I tell what happened and how it felt and why it matters, what it meant. I explain jokes I never told.

Sara the freshman calls it vulnerability, Martensen calls it authenticity. There's strategy to it, I suppose. You want somebody's trust, you want them to open up the curtains over their eyes and knock down their walls, you've got to earn it. You earn it through your own stories. The bad ones. The ones you don't want to tell.

It's a trade. It's money. You take everything that's ever happened to you and weigh it into categories of worth and bargain it away for the trust of others. It's sales practices.

It's what I do.

I am cut into pieces, ready to give away, choosing customers with strategy and predetermined intention. It took a while to realize I don't tell stories because I want to tell them.
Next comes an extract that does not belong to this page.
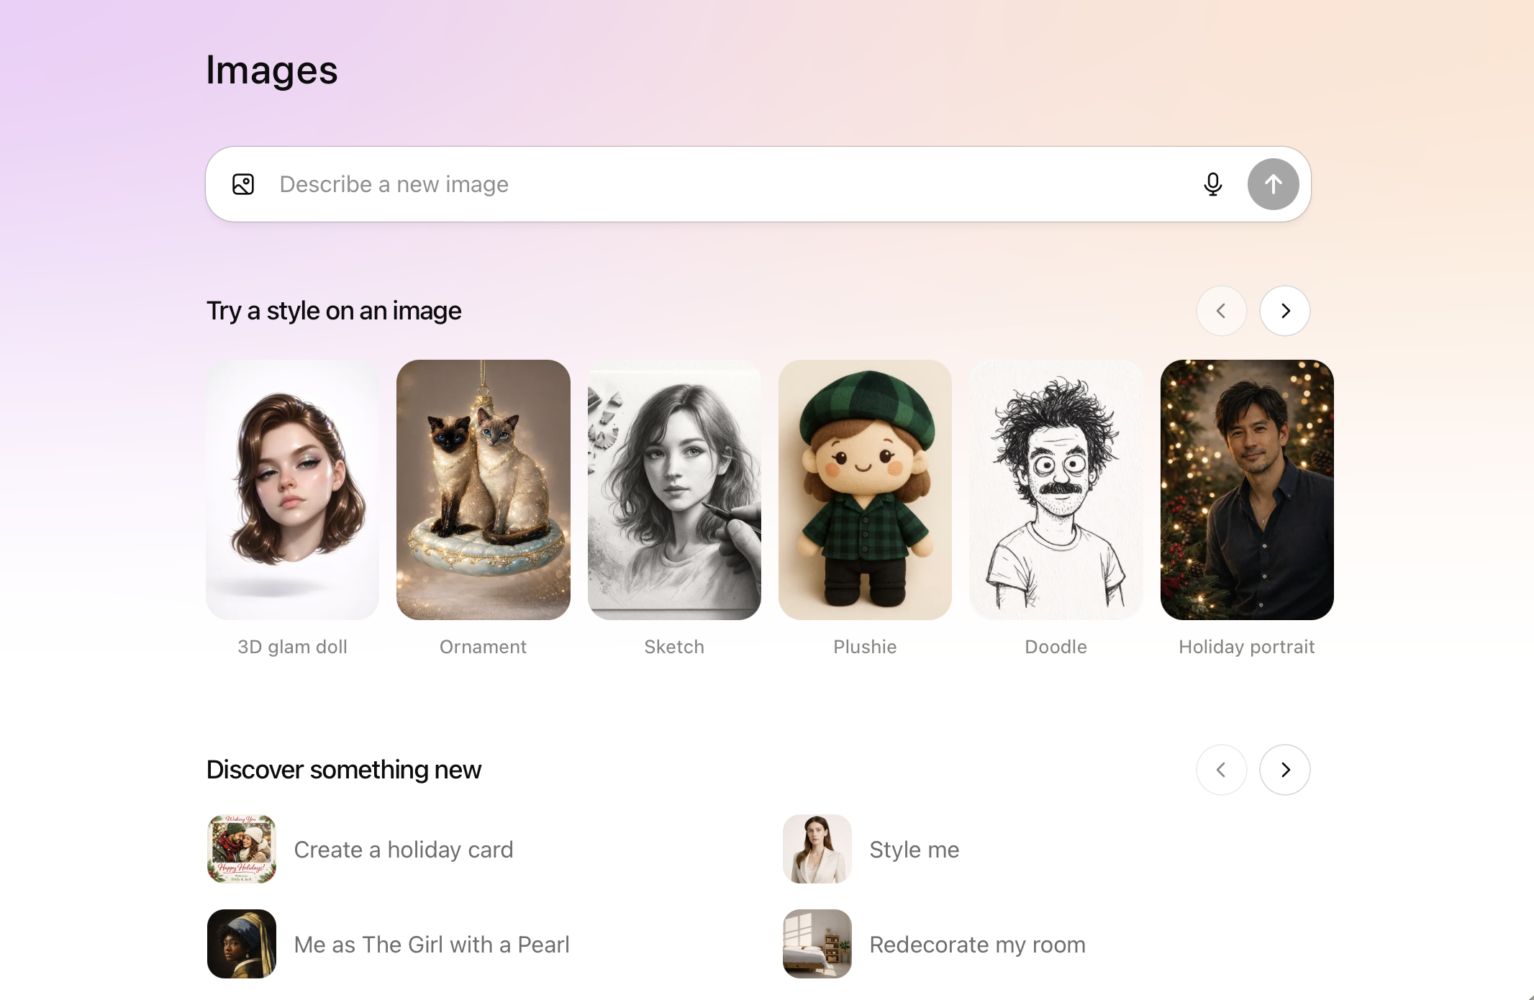
Task: Select the Plushie style thumbnail
Action: click(865, 490)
You start with a syllable. You stop, and start again. You finish the word this time. It's not a stutter, it's getting a hold on the weight of what you are about to say before you say it.
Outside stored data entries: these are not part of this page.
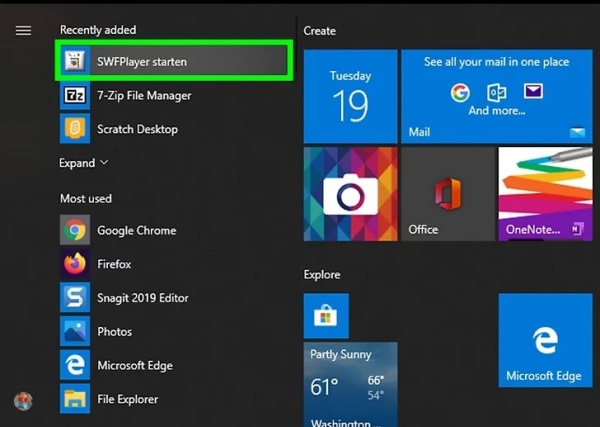The image size is (600, 427).
Task: Click the user account avatar
Action: 23,401
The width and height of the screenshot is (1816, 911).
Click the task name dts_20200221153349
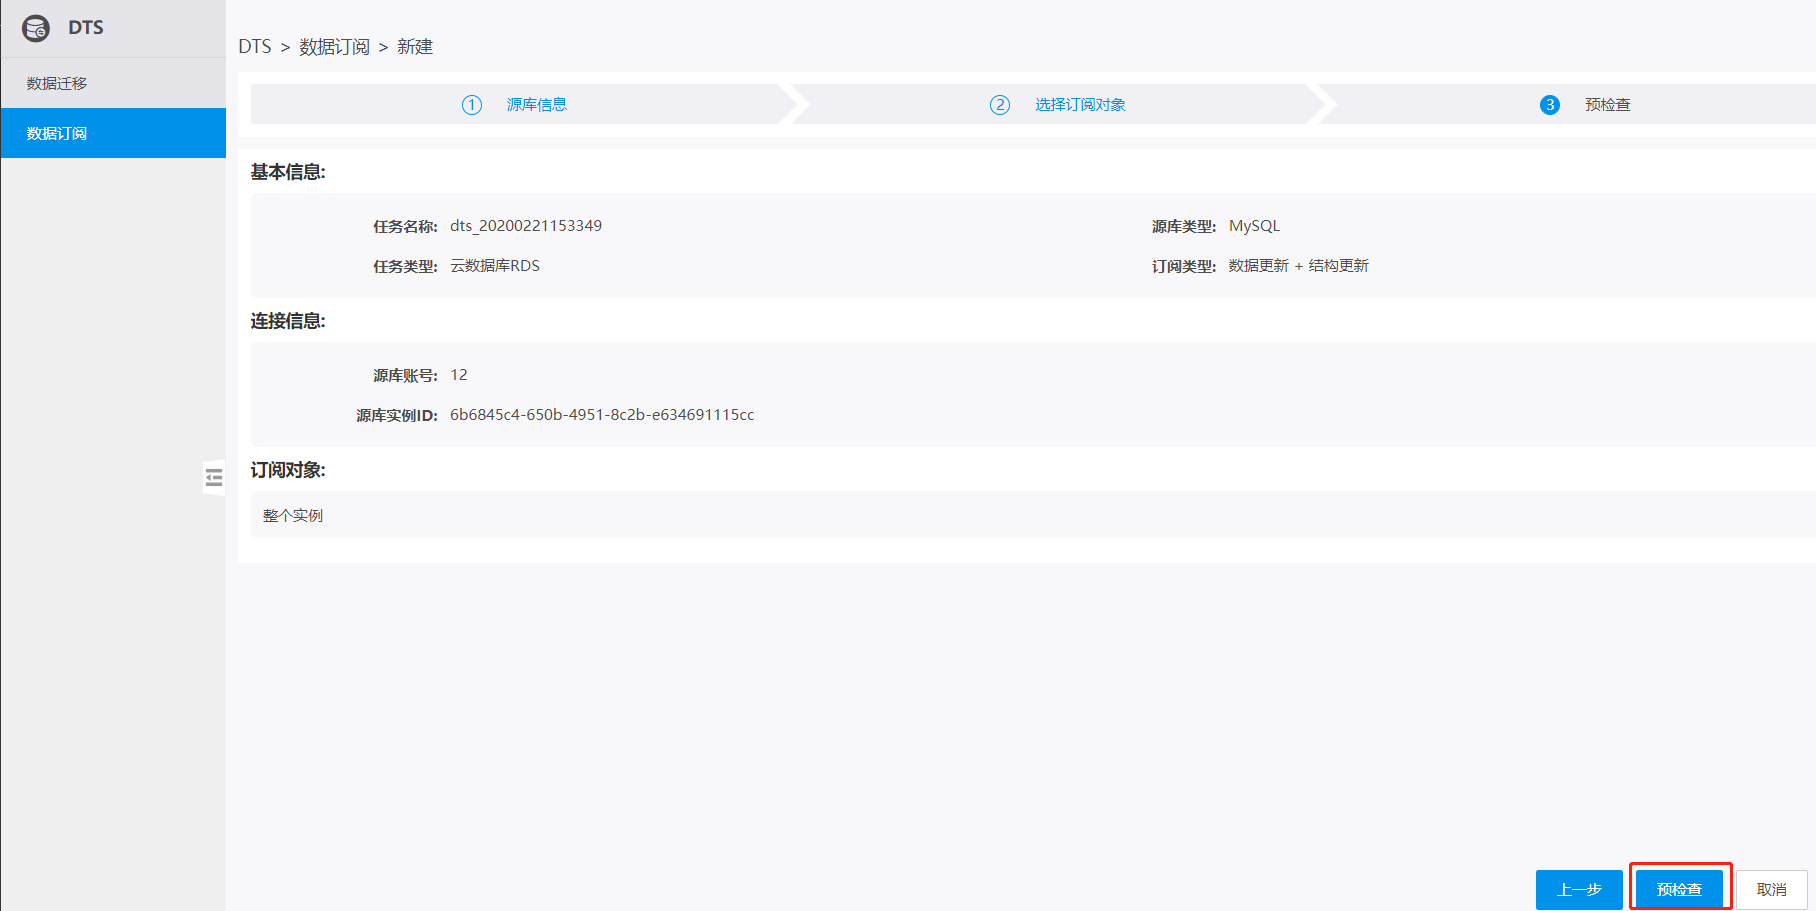pos(526,226)
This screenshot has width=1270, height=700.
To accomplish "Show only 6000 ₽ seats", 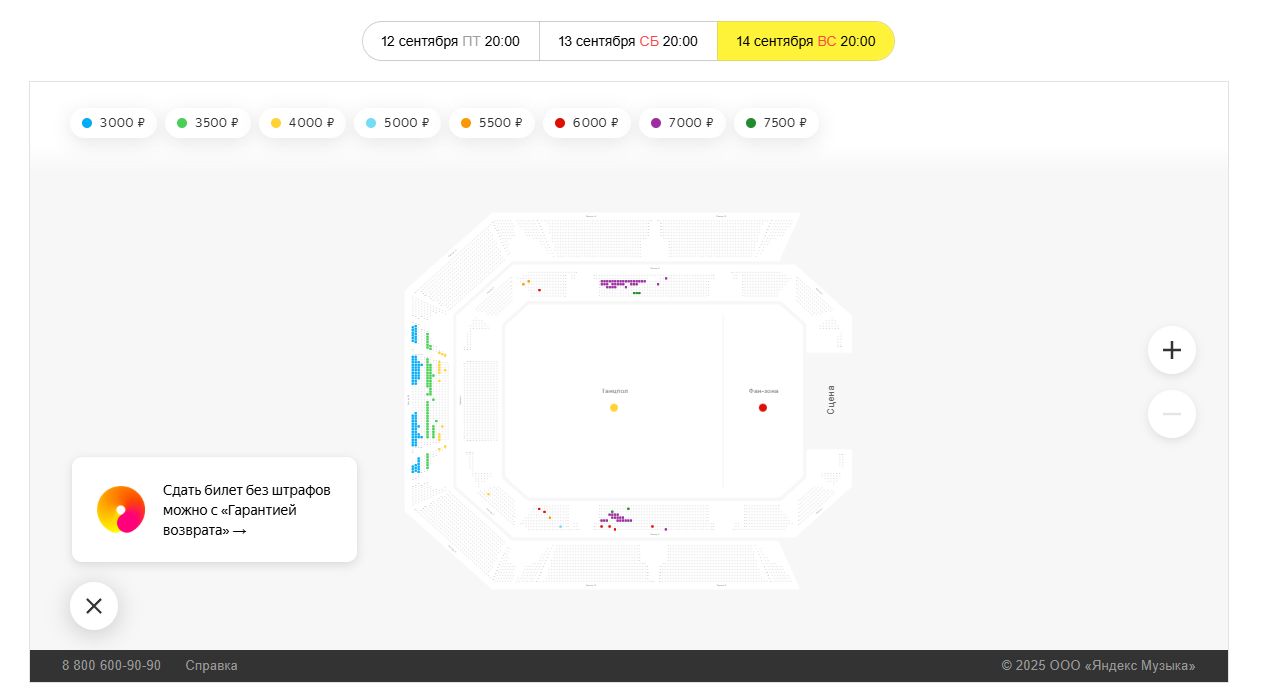I will click(586, 123).
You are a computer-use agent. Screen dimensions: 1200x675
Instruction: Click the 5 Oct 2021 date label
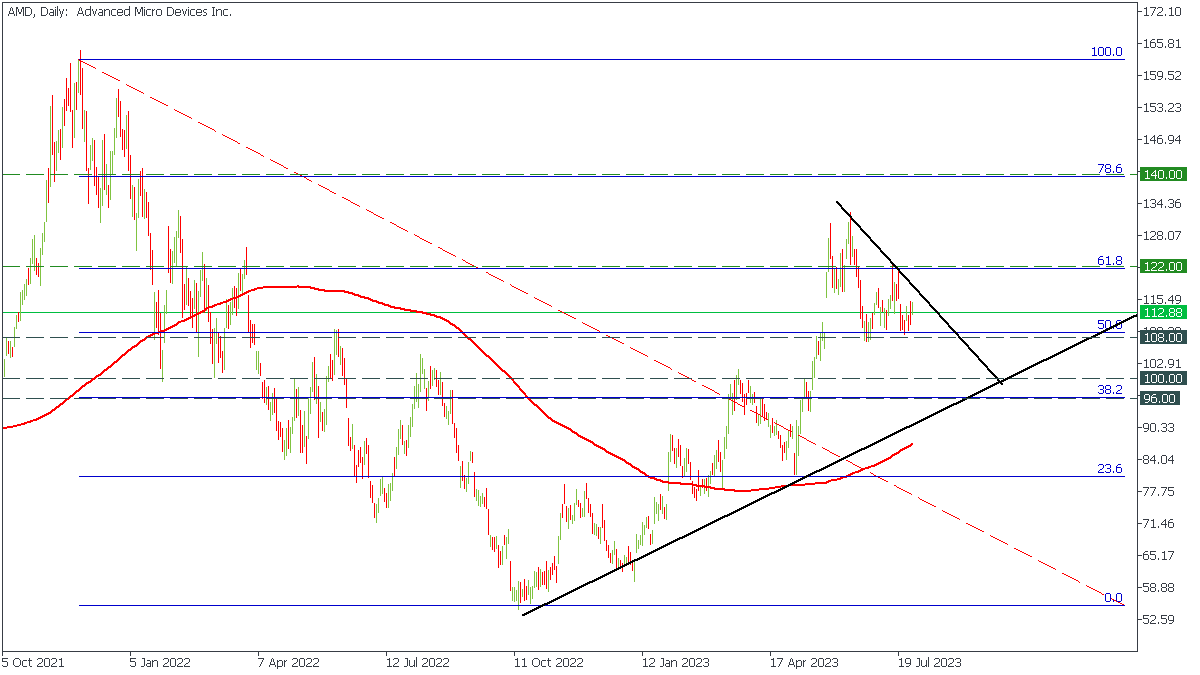(34, 662)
You tell it all, just how it happened. You say how it went from warm rocks to cold water. You feel it rise in your chest, as if raised from the dead. You raise it again and again. It's your money. It's your worth. You buy trust with vulnerability. You wear your heart on your sleeve because you know everyone else has one and you want them to feel safe with that fact.

Or maybe you just don't care about your own heart all that much. Maybe it's just live bait.

The stories don't leave when you tell them. The weight doesn't go away. You either feel it or you bury it, but it's always inside you, and it never leaves. It is only a matter of resurfacing. Then you lie awake in the cold of the dark and feel the remembering in your chest. It is worn and faded and pulsing like an unhealed wound. You breathe it in and breathe it out and wait to forget it again.

You don't.

It's your money, and you spent it, and it never left.

You want it to. That's why you sell it.

The remembering has its own weight, its own worth, its own pain, as tangible as oxygen and nitrogen and carbon dioxide, and it sits in your lungs and presses against the walls. You remember me, it says. But it is quieter now, less agonizing, more bearable. You can breathe around the remembering. The more you awaken it, and stir it around, the sooner it remembers how to settle.

It seeps back into the marrow as you fall asleep in its arms.